Закончив институт культуры и отбарабанив положенный срок в армии, он не подался в культработники, как ожидали родители, а нашел себе место воспитателя в одном из общежитий профтехучилища. Во-первых, работать нужно было по вечерам: он совершал дежурный обход помещений, а затем запирался в красном уголке и творил. Дневное время также оставалось за ним. Во-вторых, руководство профтехучилища помогло ему с комнатой, именно такой, о которой он и мечтал: клетушки в большой коммунальной квартире, где помимо него обитало еще более двадцати человек.

Как литератор, он усиленно работал над собой. Писал по несколько часов в день, читал серьезные книги, занимался самообразованием: изучал историю, философию, религии. Морально его очень поддержал драматург Кереселидзе, руководивший одной из литературных студий. Способности Родион сперва проявлял заурядные, но постепенно, благодаря трудолюбию и помощи Кереселидзе, стал писать значительно лучше.

По сути уже тогда свою задачу на каком-то уровне он вроде бы выполнил: худо-бедно выполз из бизнеса. Обитал в мире, который сам для себя создал, пусть и с зарплатой воспитателя профтехучилища и жилплощадью в восемь с половиной квадратных метров. Но на поверку его положение оказалось достаточно зыбким. Однажды в его смену воспитанники учинили пьяный дебош, в то время, как сам он, ни о чем не подозревая, сочинял рассказы. Директор профтехучилища вкатил ему строгий выговор с предупреждением. Над ним нависла угроза увольнения.

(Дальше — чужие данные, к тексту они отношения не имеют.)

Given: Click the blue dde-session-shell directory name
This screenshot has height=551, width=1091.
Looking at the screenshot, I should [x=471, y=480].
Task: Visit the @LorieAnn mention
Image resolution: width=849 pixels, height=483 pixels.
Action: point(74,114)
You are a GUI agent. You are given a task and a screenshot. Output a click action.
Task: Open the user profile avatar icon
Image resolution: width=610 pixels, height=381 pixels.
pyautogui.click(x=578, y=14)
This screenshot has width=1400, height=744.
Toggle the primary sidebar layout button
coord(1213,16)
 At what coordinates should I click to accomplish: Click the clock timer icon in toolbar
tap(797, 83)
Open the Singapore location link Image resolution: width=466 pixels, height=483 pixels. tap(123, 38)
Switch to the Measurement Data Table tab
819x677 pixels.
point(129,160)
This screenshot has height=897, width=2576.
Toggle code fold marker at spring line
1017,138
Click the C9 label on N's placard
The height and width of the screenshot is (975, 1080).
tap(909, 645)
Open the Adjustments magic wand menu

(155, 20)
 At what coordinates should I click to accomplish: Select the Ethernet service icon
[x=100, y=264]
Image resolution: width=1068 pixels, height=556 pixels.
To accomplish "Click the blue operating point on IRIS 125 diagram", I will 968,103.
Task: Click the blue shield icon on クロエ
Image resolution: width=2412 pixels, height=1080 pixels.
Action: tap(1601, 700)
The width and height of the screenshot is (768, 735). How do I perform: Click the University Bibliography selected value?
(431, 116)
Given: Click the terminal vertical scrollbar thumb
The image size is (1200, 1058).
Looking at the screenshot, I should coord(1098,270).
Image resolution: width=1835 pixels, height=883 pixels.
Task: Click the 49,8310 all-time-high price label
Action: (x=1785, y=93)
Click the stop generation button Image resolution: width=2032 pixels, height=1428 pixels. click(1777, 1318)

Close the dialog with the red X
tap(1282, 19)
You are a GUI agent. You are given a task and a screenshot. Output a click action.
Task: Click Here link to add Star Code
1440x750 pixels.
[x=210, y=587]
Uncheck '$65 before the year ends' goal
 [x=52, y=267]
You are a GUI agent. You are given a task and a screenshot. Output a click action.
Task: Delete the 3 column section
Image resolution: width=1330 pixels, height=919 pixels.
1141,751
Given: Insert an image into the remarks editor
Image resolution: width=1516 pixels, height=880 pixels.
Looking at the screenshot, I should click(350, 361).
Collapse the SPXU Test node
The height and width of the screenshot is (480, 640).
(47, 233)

Тогда же произошел разрыв с отцом. Еще будучи школьником Ловчев узнал, что у родителей была возможность остаться на Западе. Выбор, который сделал отец, в тот момент показался ему естественным. Но время шло, и постепенно он стал смотреть на это иначе. Как мог отец возложить на алтарь идеологии судьбу будущего ребенка?! Теперь по ночам он ворочался с боку на бок и не мог заснуть.